Что касается изменения климата, то здесь научные и политические дебаты вращаются главным образом вокруг вопроса о том, есть ли непосредственная угроза кризиса или нет. При этом часто приводят в пример озоновую политику, аргументируя, что, возможно, сейчас мы и не видим признаков актуального кризиса (hot crisis, Ungar, 1992), однако в итоге изменение климата может иметь гораздо более серьезные последствия, чем принято считать. Некоторые участники этих дебатов пытались спровоцировать ощущение кризиса при помощи различных средств риторики, например, при помощи графика «хоккейная клюшка», упоминания беспрецедентно высоких средних температур на Земле или переломных моментов (tipping points), задающих такую траекторию климатической системы, из которой уже нет возврата и которая в конечном итоге направляет эту систему по нисходящей спирали, которая заканчивается климатическим коллапсом. Другие опровергали подобные антиутопические сценарии и настаивали на том, что паникерство всегда контрпродуктивно.

Что касается озоновой политики, то для ученых, занимающихся исследованием атмосферы, обнаружение озоновой дыры на самом деле стало полной неожиданностью. Это явление не входило в их список возможных сценариев. Шок был настоящим и быстро распространился в сообществе экспертов, политических кругах и – через СМИ – среди широкой общественности. На тот момент было неясно, станет ли и, если да, то как быстро, стремительное сокращение озонового слоя из локального и временного глобальным и постоянным. Эксперты, пережившие этот опыт, были подготовлены к следующей глобальной экологической катастрофе – к опасному изменению климата. Опираясь на довольно безынтересные модельные проекции повышения средних температур, они стали постепенно внедрять в сознание общественности идею о том, что нас ждут и другие неожиданности (помимо озоновой дыры). В результате общественность стала жить в состоянии непрерывного оповещения о тревоге.

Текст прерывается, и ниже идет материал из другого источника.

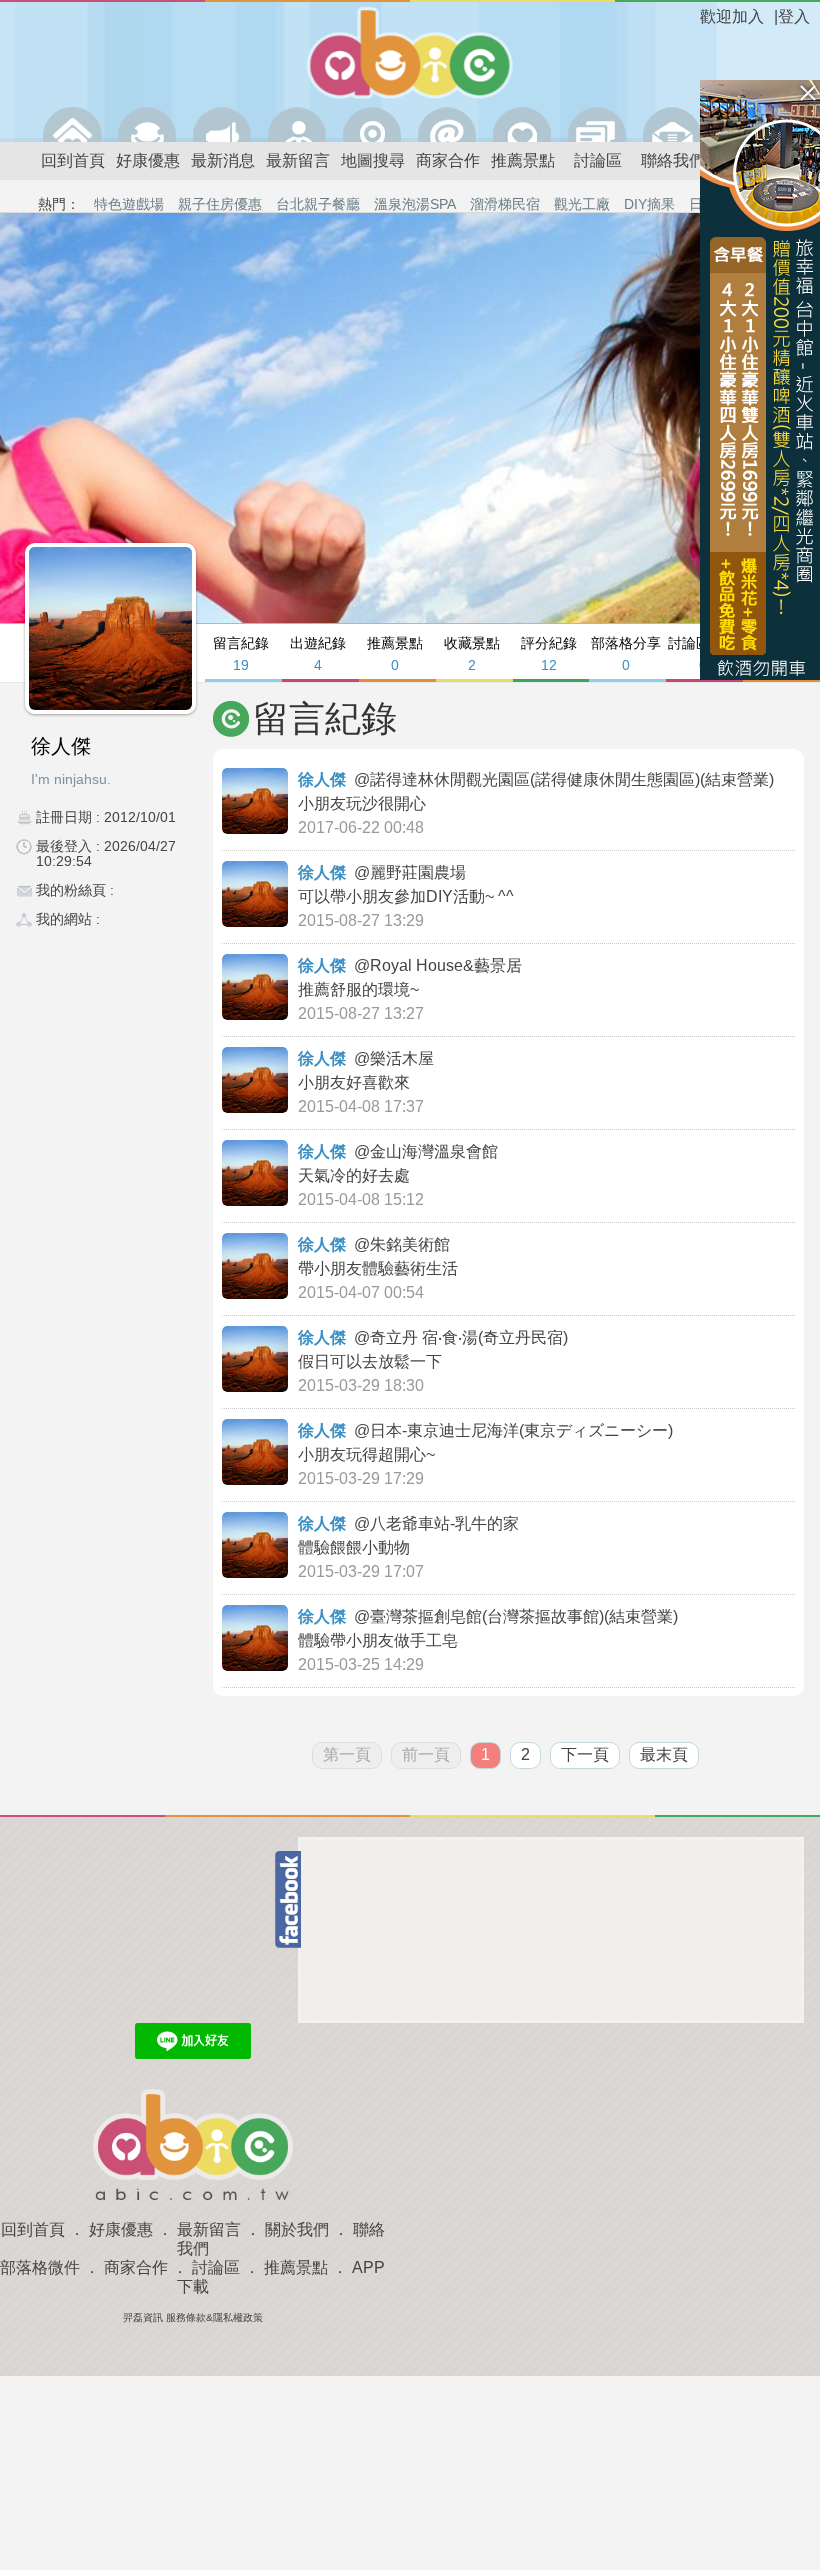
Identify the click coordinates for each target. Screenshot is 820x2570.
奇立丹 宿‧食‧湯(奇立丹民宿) (471, 1337)
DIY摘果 (649, 204)
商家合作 (448, 160)
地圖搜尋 (373, 160)
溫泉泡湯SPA (415, 204)
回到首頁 (73, 160)
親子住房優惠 (220, 204)
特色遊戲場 (129, 204)
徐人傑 (322, 779)
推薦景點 (523, 160)
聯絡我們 (673, 160)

Впрочем, в отличие от кейнсианства или расовой политики в нацистской Германии, в климатическом дискурсе раздавались и продолжают раздаваться голоса

тех, кто не поддерживает паникеров. Вначале это был довольно ограниченный и маргинальный круг скептиков, главным образом в США. Этот вид противников алармизма, по всей вероятности, вымер в период с 2005-го по 2009-й год, когда СМИ, в том числе и американские, присоединились к общему хору голосов, призывающих «предотвратить опасное изменение климата». После того, как провалился Копенгагенский политический проект, а незапятнанная репутация науки пострадала в результате скандала вокруг электронной переписки, многие акторы и наблюдатели начали по-новому позиционировать себя и по-новому определять ключевые аспекты климатического дискурса.

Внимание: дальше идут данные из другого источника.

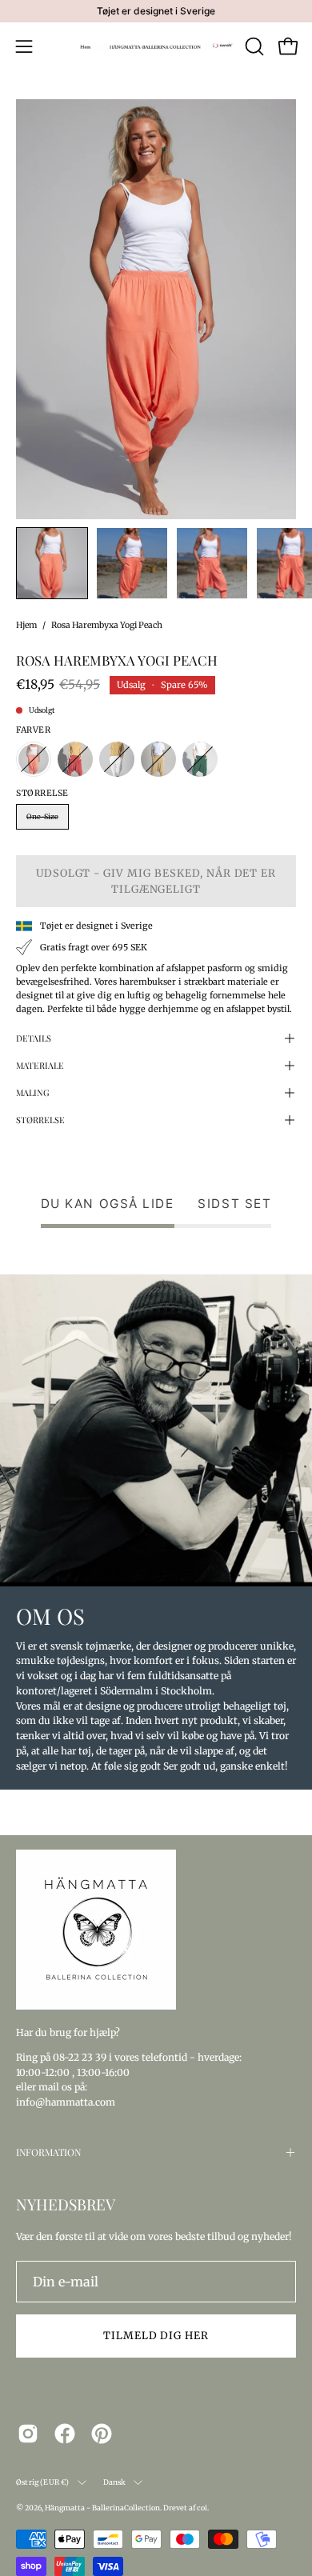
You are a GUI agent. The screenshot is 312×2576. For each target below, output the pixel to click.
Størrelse (40, 1120)
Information (48, 2152)
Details (33, 1038)
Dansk (114, 2482)
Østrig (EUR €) (43, 2482)
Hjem (26, 625)
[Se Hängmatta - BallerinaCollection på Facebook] (65, 2434)
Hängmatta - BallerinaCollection (102, 2507)
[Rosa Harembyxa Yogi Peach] (52, 563)
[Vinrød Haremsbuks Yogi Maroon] (75, 759)
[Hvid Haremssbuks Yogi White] (116, 759)
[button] (253, 46)
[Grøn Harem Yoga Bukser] (200, 759)
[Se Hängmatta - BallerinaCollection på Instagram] (28, 2434)
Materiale (40, 1065)
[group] (156, 11)
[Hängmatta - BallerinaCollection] (156, 46)
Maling (33, 1092)
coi (202, 2507)
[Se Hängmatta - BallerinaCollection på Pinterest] (102, 2434)
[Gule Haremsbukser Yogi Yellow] (158, 759)
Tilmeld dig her (156, 2335)
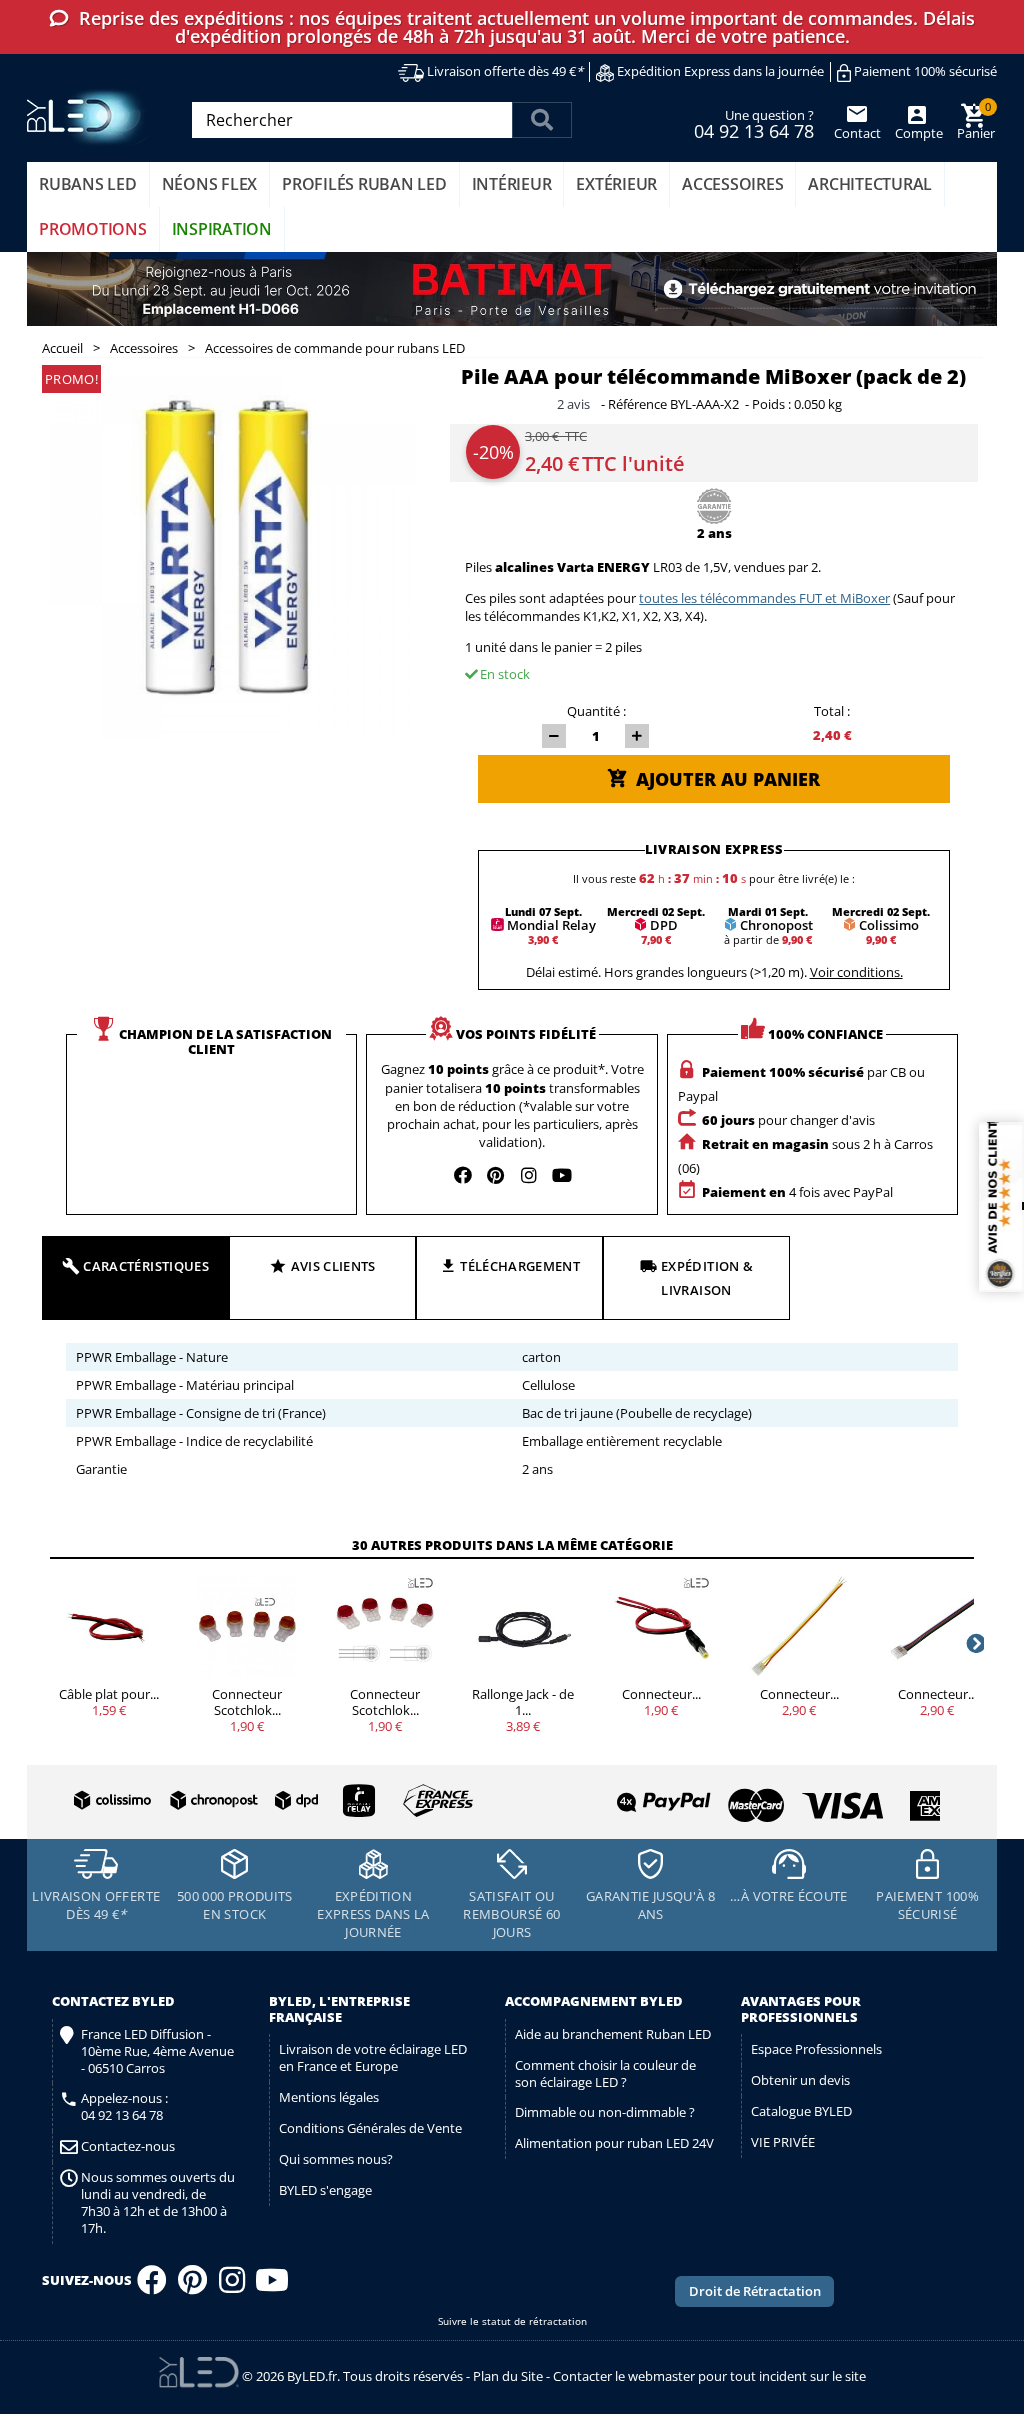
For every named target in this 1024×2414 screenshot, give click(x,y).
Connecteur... (661, 1694)
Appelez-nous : (124, 2107)
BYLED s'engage (325, 2190)
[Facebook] (152, 2286)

Насколько оправданно обращение к авторитету науки в трех наших кейсах? В случае расологии основы были заложены еще до того, как нацисты захватили власть и приступили к реализации расовой политики. Расовая гигиена (основанная на дарвинизме) воспринималась как авторитетная научная дисциплина, требовавшая исключения «ущербных» или «недостойных» человеческих существ из процесса размножения. Как мы показали выше, программа расовой гигиены объединяла философию биологического детерминизма с твердой верой в то, что наука может легитимировать решение социальных проблем тем или иным способом. Нацисты использовали эту научную легитимацию для искоренения всех форм расового, социального и духовного «нездоровья».

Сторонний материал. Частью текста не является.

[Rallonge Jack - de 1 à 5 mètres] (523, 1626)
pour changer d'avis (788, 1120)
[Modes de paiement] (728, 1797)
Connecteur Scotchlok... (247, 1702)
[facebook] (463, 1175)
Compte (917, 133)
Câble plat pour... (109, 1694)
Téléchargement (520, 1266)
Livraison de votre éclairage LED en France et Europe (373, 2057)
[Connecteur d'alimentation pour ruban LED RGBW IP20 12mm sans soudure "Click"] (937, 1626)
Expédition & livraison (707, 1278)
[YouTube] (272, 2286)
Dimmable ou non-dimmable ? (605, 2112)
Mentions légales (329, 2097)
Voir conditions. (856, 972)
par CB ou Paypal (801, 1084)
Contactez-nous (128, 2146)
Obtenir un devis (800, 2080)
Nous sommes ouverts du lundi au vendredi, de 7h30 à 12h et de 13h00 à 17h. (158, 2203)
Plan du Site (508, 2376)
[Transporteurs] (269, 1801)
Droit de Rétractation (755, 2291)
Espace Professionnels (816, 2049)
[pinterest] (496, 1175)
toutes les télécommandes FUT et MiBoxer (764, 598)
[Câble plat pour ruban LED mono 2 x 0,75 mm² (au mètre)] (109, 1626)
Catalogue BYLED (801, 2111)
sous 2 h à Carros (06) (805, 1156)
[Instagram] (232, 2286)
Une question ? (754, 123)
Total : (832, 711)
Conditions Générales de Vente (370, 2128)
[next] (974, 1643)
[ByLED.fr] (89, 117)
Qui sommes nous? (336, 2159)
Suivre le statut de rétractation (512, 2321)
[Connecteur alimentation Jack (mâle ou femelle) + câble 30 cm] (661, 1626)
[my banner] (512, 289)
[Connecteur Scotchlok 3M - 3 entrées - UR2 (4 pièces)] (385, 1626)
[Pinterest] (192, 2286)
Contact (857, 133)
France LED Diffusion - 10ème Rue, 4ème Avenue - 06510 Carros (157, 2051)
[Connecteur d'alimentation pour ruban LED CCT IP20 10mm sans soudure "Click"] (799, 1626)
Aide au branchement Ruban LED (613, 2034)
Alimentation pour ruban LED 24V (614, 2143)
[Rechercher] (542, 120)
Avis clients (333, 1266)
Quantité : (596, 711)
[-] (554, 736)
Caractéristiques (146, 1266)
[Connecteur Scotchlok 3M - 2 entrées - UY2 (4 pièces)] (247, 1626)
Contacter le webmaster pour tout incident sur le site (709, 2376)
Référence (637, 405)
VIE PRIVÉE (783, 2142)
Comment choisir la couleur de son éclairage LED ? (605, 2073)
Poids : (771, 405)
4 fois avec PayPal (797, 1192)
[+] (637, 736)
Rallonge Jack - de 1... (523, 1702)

Это должно было бы послужить уроком для климатического дискурса. Здесь тоже выбор конкретных действий происходит со ссылкой на авторитет науки, несмотря на то, что принятие адекватных мер по существу является политическим решением. В отношении расового дискурса это означает, что даже если бы выводы евгеники были «истинными», из этого бы не следовало автоматически, что жизнь конкретных людей можно назвать «недостойной», а самих их лишить права на размножение или даже уничтожить. Если такая позиция прочно утвердилась бы на основании прав человека и солидарности, то нацистская расовая политика столкнулась бы с серьезными трудностями. В реальной истории ситуация была обратной: в условиях отсутствия дискурса о правах человека существование евгеники и ее авторитет как науки сильно упростили планирование и реализацию политики уничтожения в нацистской Германии.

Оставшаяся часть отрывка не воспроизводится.